Abstract
Background: Sunitinib, a multitarget tyrosine kinase inhibitor, showed encouraging antitumor activity and manageable toxicity in patients with advanced midgut neuroendocrine tumors (NETs) in earlier results from phase I and II trials.
Patients and methods: In this phase II trial, patients with a nonresectable grade 1 or 2 midgut progressive NET and Eastern Cooperative Oncology Group performance status 0-1 were randomly assigned 1:1 to receive 37.5 mg sunitinib or a placebo, combined with 120 mg lanreotide autogel every 28 days. The planned sample size was 104 patients. The primary outcome was investigator-assessed progression-free survival (PFS).
Results: The study was stopped early because of insufficient patient recruitment. Between January 2013 and December 2016, 44 patients were enrolled and received sunitinib (n = 22) or placebo (n = 22). The median age was 63.7 years (Q1-Q3 range, 56.6-68.1) and 26 patients (59.1%) were male. The main localization was ileum (N = 37, 84.1%) and the majority were grade 2 (n = 25, 56.8%). The median follow-up was 36.7 months (95% confidence interval (CI) 34.6-48.2). The median PFS was 9.84 months (95% CI 6.8-23.3) with sunitinib and 11.47 months (95% CI 5.4-15.3) with placebo (hazard ratio (HR) = 0.80, 95% CI 0.41-1.56, p = 0.51). There was no difference in overall survival between treatment arms (HR = 0.81, (95% CI 0.32-2.01), p = 0.64). The objective response rate was 9.1% with sunitinib and 0.0% with placebo, and 19 patients (86.4%) had stable disease. Thirty-nine patients (88.6%) completed the baseline QLQ-C30 questionnaire. Baseline health-related quality of life level was similar between treatment arms, except for physical and emotional functioning which were higher (p = 0.089) and lower (p = 0.023) in the sunitinib arm, respectively. Trends toward longer time until a definitive deterioration in favor of the sunitinib arm were observed for 10 out of 15 dimensions (HRs < 1), with a significant result for financial difficulties (HR = 0.31, (90% CI 0.10-0.94)). Twenty-seven patients (61.4%) had at least one adverse event grade ⩾3 (sunitinib: 72.7%, placebo: 50.0%), with only one patient grade 4 for hypertension and vomiting. Eleven deaths non-related to treatment occurred (sunitinib arm: n = 5, placebo arm: n = 6).

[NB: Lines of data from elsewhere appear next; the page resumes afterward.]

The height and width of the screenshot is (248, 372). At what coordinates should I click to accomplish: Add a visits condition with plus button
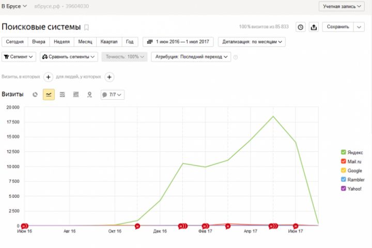tap(48, 77)
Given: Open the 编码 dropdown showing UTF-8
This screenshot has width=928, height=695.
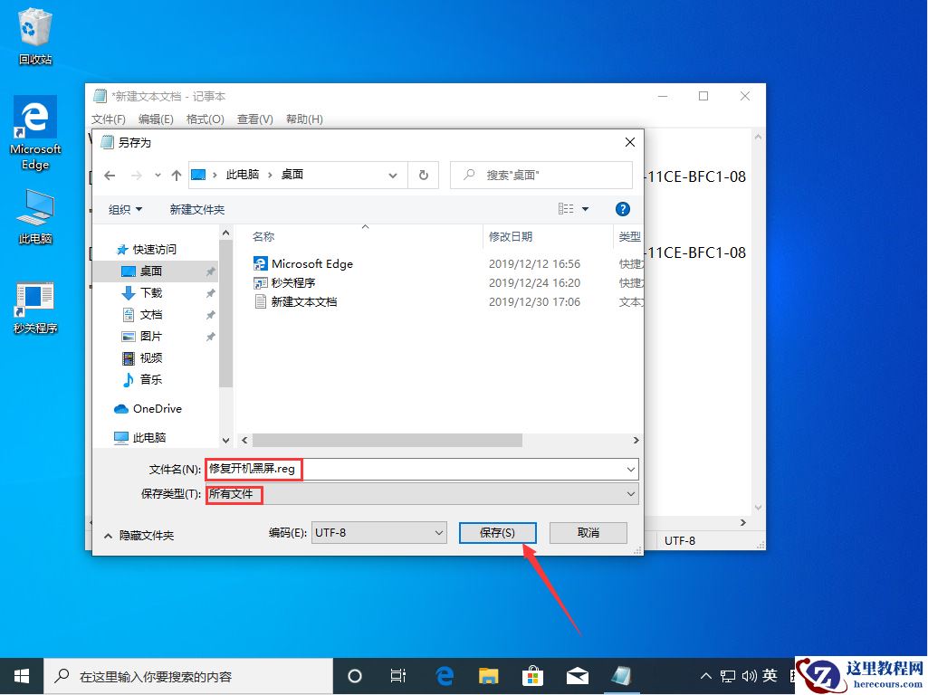Looking at the screenshot, I should [440, 532].
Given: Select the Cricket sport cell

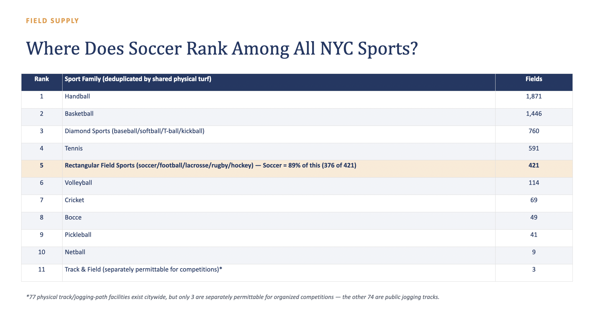Looking at the screenshot, I should [279, 204].
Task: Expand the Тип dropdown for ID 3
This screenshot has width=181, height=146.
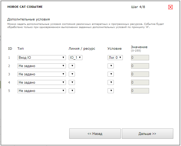Action: [41, 74]
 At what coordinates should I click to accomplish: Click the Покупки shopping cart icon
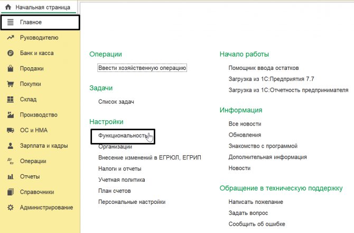pyautogui.click(x=11, y=84)

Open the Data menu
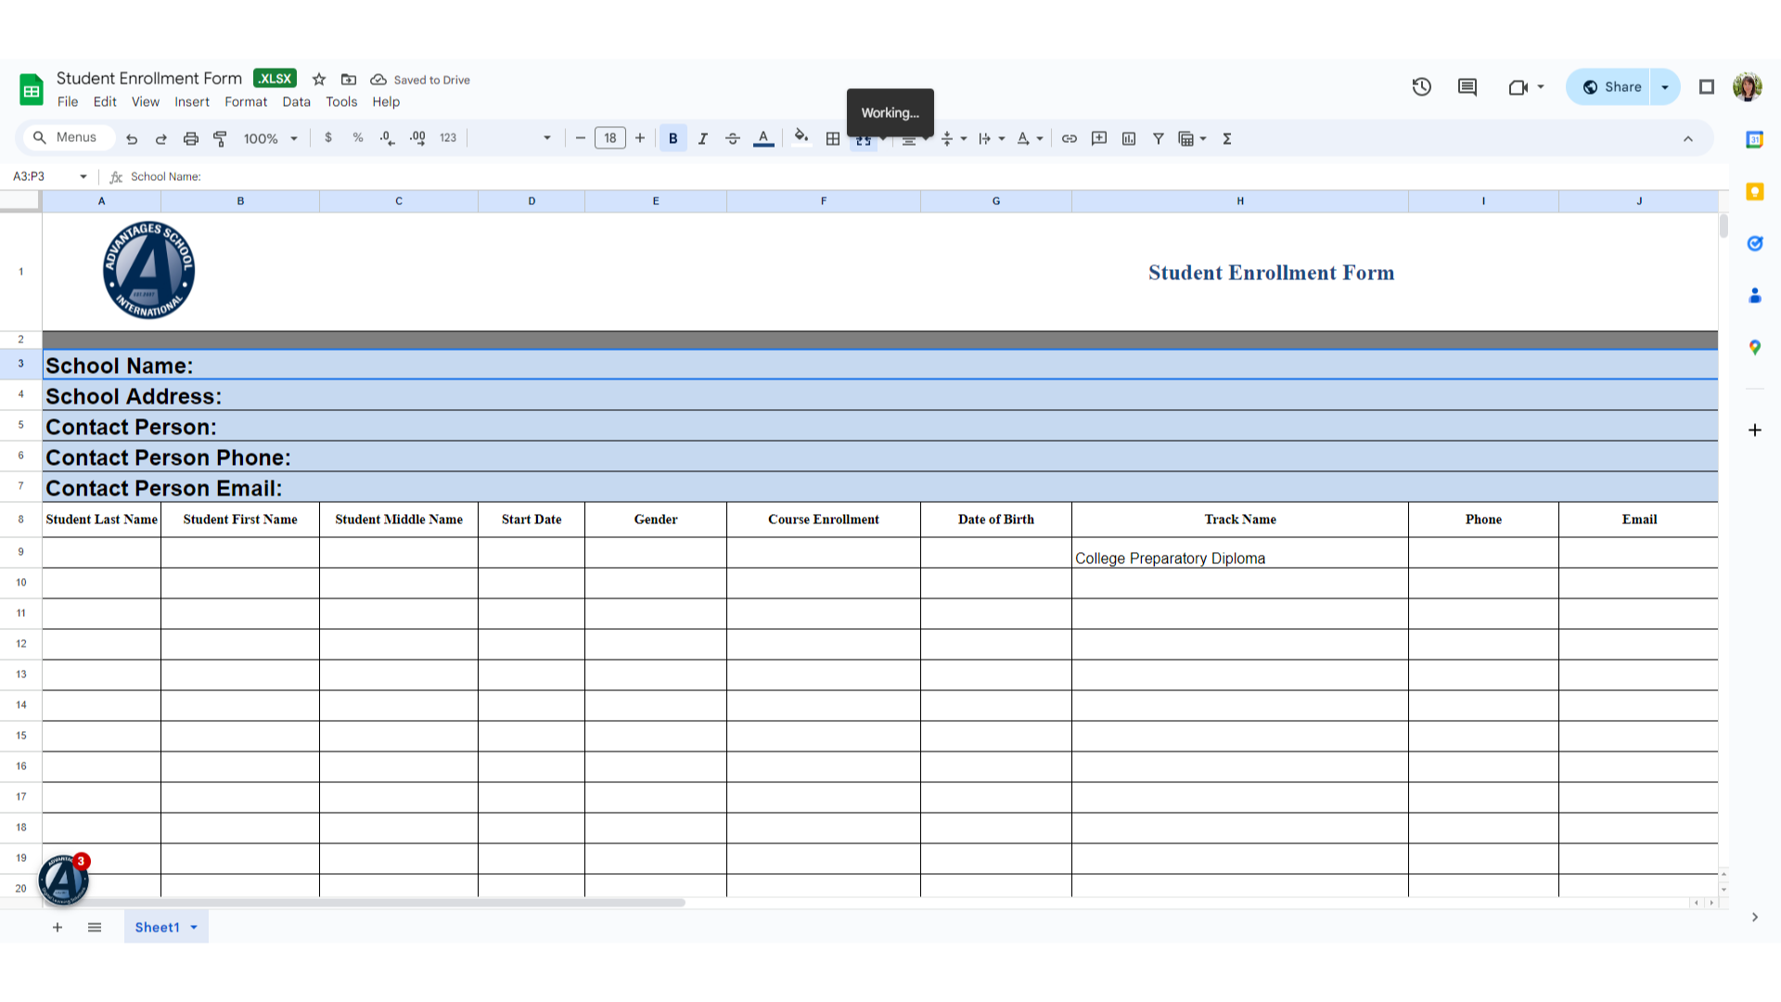tap(296, 102)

Conclusion: Our study does not provide enough evidence to conclude the role of sunitinib in advanced midgut NETs, primarily due to a lower-than-expected number of enrolled patients. While we cannot entirely rule out the efficacy of sunitinib, lanreotide alone may play a significant role.
Trial registration: EudraCT: 2012-001098-94.